Jim Croce, “Lover’s Cross”

It’s the kind of song I wish I’d gotten into before I graduated from college.  My old roommate and I could have made a pretty picture with this one.

Happy birthday to my little brother, who’s 29 today.  Which means that, according to my uncle’s old bandmate who was something of a Gibson connoisseur, my Les Paul is turning 29 this month as well.  And I’ve owned it for 14 of those years.  Scary.

Racers are funny

I was catching up on various winter-testing action on Superbike Planet this morning when I came across this gem of an article.

The American racing series, AMA Superbike, and its support classes were testing tires down at Daytona International Speedway in preparation for the season opener there on March 8th of next year. As the Soup writers pointed out, winter testing generally doesn’t prove squat as far as how the season turns out, but it makes for some interesting benchracing when we’ve got nothing else to do with ourselves. And for most of America, that’s where we are right now. Winterizing the bikes (for those bastards lucky enough to still have them) and waiting for the thaw.

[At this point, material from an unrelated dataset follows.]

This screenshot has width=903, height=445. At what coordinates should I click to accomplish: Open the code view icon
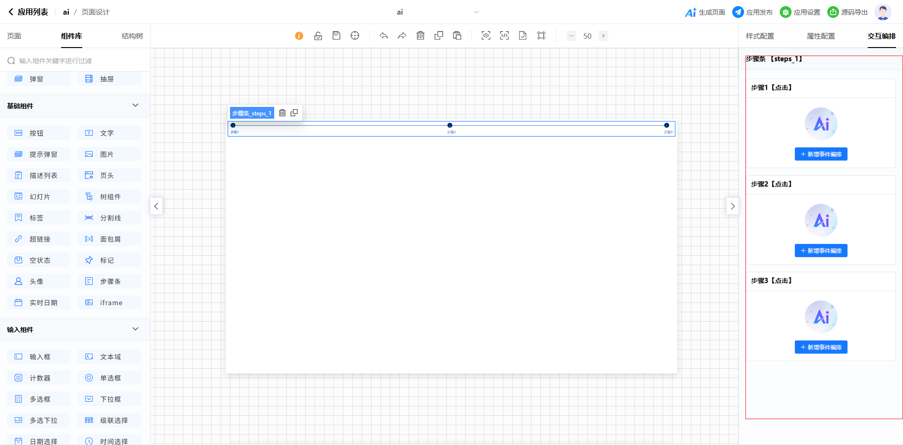(504, 36)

So, as usual, a few guys went fast, everybody said “We can do better but we’ve improved greatly over last year’s bike already,” and a couple of guys crashed.

2005′s wunderkind (and, sadly, 2006 underachiever), Yamaha Superbike jockey Jason DiSalvo, put the rear end off the pavement at high speed and catapulted his bike and his ass into the Florida sky. From the description, he might have been able to get out “I can see Jersey from here!!!” before he came back down. The bike’s fuel tank emptied and “whoomp” thar she blows. It was supposedly an ex-World Superbike machine, the only one American Yamaha had on this side of the pond, and so it was being shared by DiSalvo and his teammate, Eric Bostrom. Uh, not anymore.

Bostrom and his brother Ben were at the airport and could see the plume of smoke over the speedway. Bostrom called the team to see what was burning. The answer they gave him? “Your bike.”

Honda rider Neil Hodgson pulled up to DiSalvo just as he scrambled away from the flames. Hodgson asked if he was okay. Leathers singed and with an injured elbow (diagnosis not available at press time) DiSalvo replied: “That lap could have been a [very fast--ed.] 1:36.”

That’s a motorcycle racer for you.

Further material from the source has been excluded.